И тут из коридора доносится пронзительный вопль — кажется, Джоаннин, — и грохот падения. Потом — тишина.
Я выбегаю из комнаты и едва не сталкиваюсь с Джессикой, которая тоже выбежала в коридор. Мы бежим в комнату Джоанны и видим сестру на полу. Она лежит и постанывает. Вбегает Мейсон, глаза у него большие и испуганные.
Мама с папой одновременно взлетают по лестнице.
— Что случилось? — кричит папа. В этот миг он совсем не похож на себя — куда только девалась его рассеянность!
— Я споткнулась… — говорит Джоанна. — Нога болит. Ой-ей-ей! — ее лицо искажено, глаза зажмурены.
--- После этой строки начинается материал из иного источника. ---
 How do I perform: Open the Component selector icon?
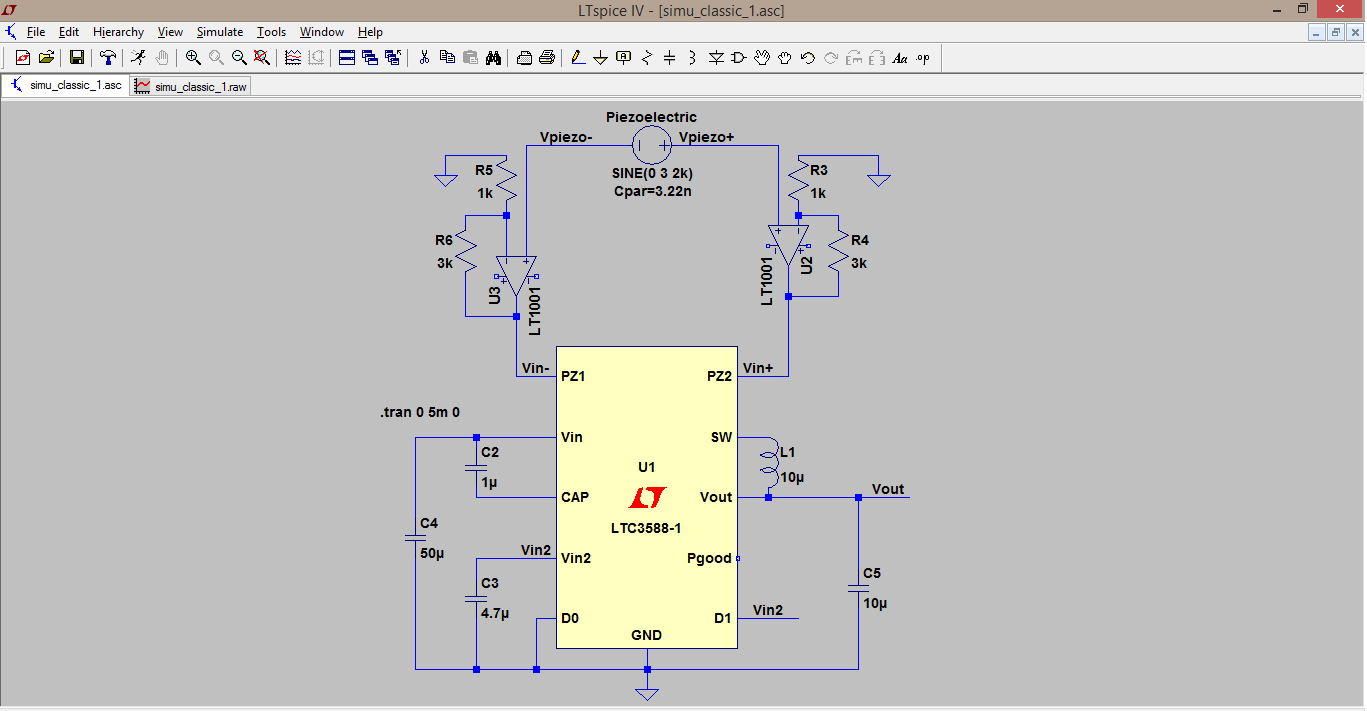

— Я звоню в неотложку, — говорит мама и выбегает из комнаты.
Мне показалось, что мы прождали врачей несколько часов, но позже папа сказал, что они приехали через пять минут. По лестнице поднимается низенький толстячок и худая высокая женщина. У них с собой каталка. Женщина бережно осматривает распухающую на глазах ногу Джоанны и объявляет, что это перелом.
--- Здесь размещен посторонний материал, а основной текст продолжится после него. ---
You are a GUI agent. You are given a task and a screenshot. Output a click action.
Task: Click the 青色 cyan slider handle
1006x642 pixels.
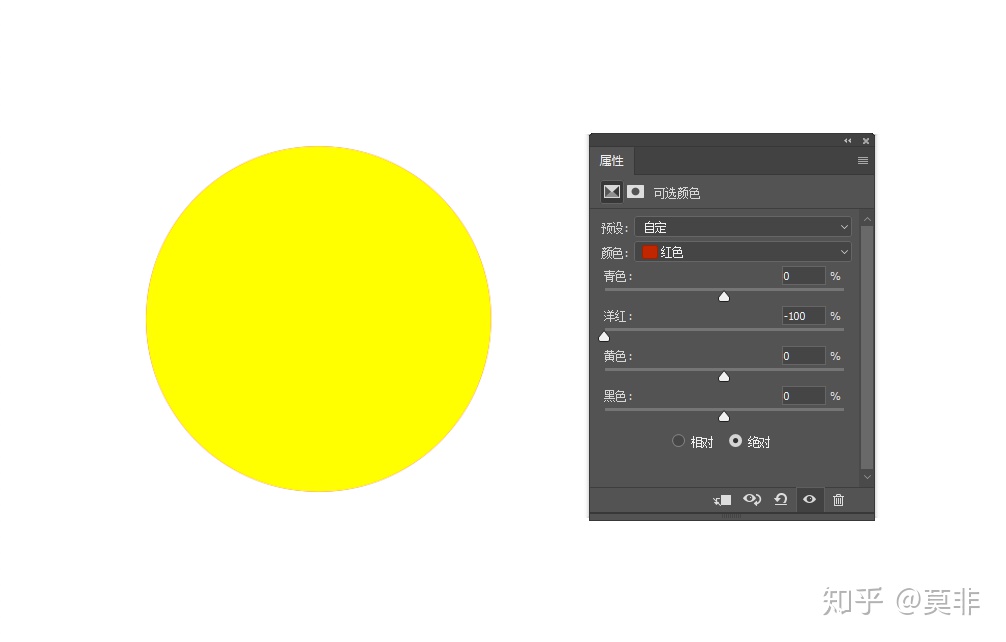[724, 296]
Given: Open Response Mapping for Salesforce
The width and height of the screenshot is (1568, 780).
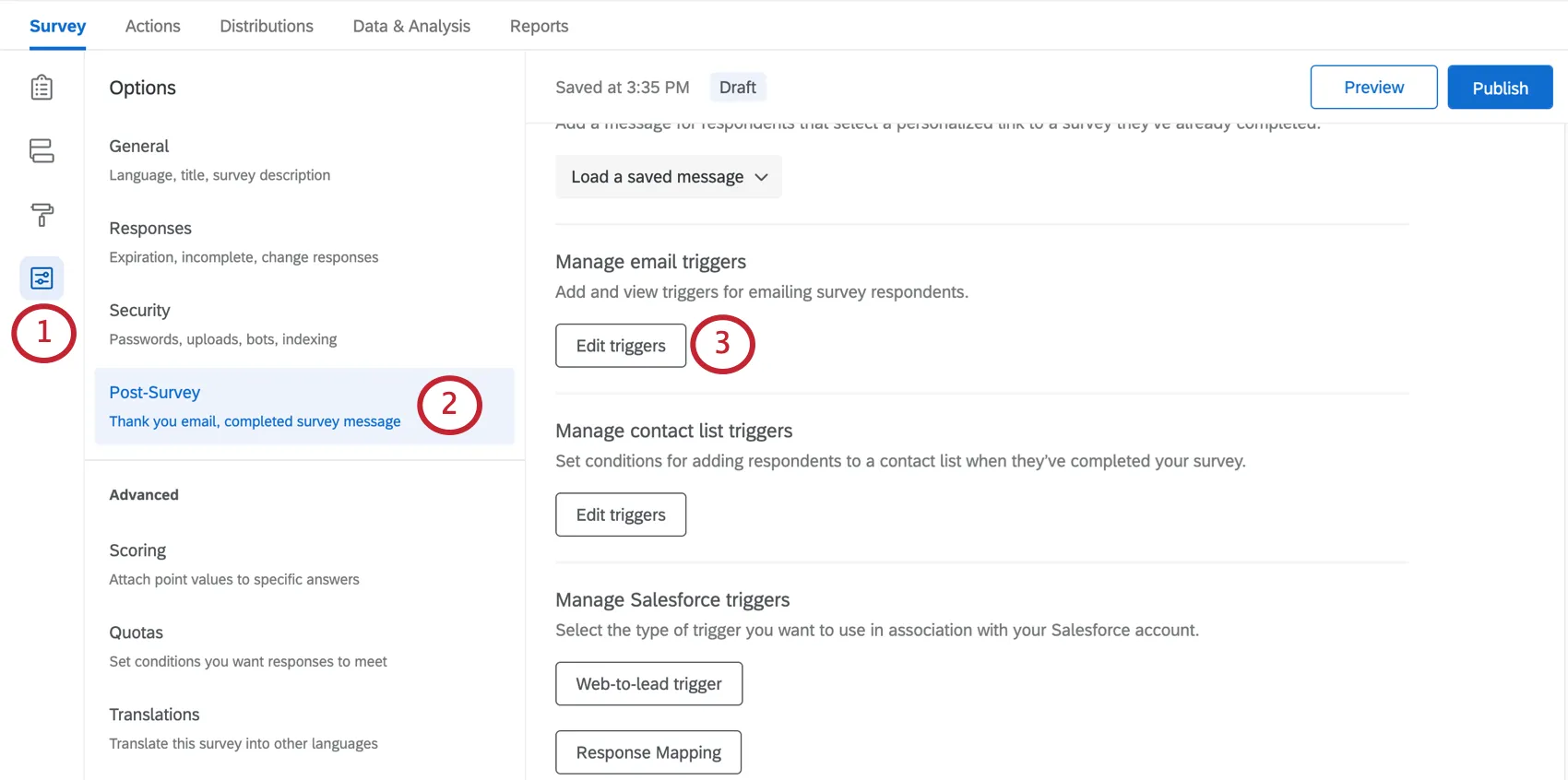Looking at the screenshot, I should [648, 752].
В двух футах от Джоанны лежит скейт. Разумеется, споткнулась она именно о него. Но мама молчит. Наверное, хорошие родители всегда знают, когда не стоит говорить «я же тебя предупреждал».
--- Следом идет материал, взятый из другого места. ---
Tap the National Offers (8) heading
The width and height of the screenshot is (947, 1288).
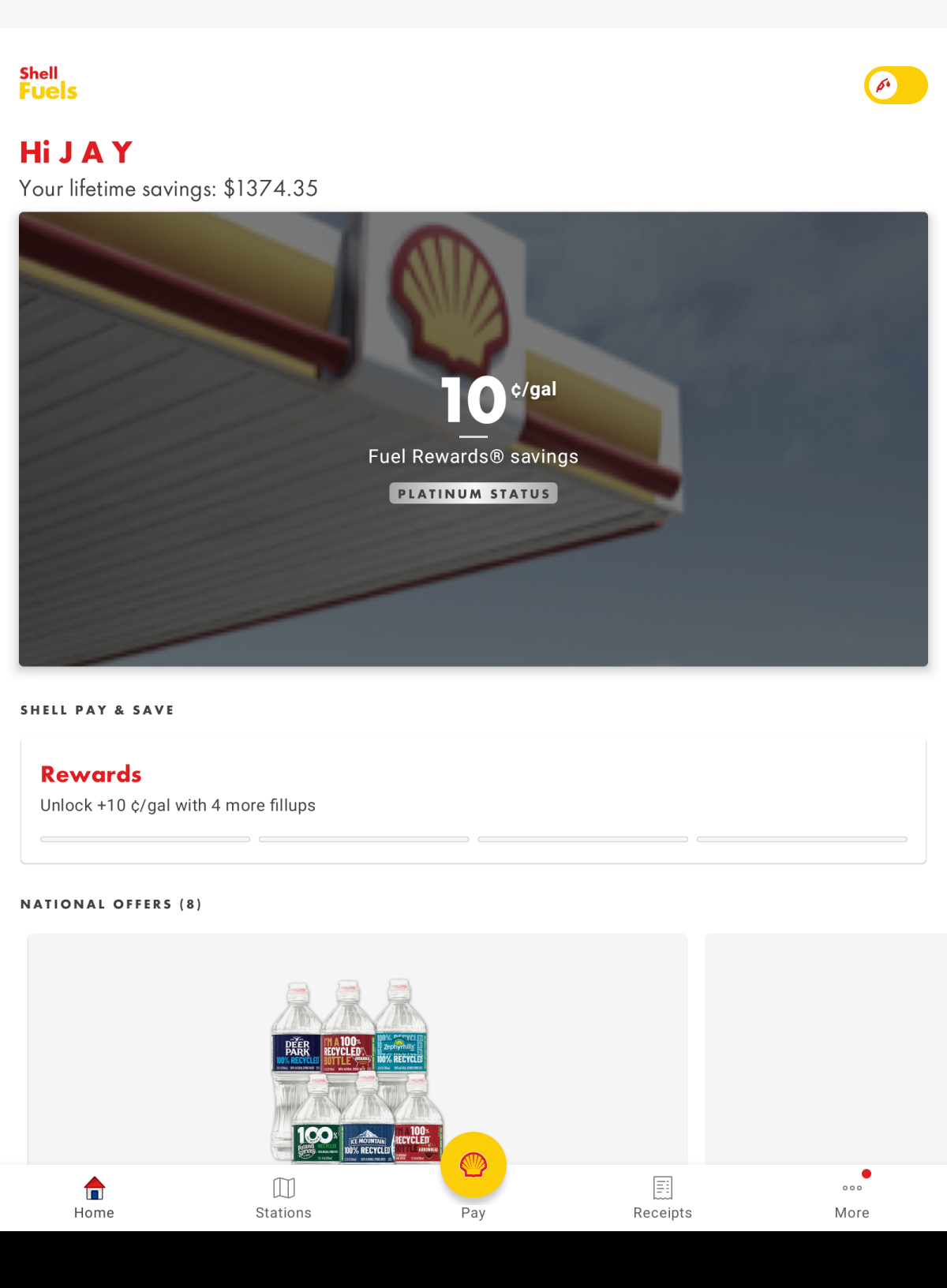(111, 904)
— Чем помочь? — спрашивает папа. — Что-нибудь нужно?
Мужчина говорит — нет, но они отвезут Джоанну в больницу.
— Оставайтесь тут, — говорит мама нам с папой, Джессикой и Мейсоном. — Я поеду с Джоанной и позвоню вам, когда что-нибудь станет известно.
Женщина осторожно приподнимает Джоанну за плечи, а мужчина перекладывает ее ноги на каталку. Джоанна вскрикивает, из глаз брызжут слезы. Джессика застыла у двери, в глазах у нее страх.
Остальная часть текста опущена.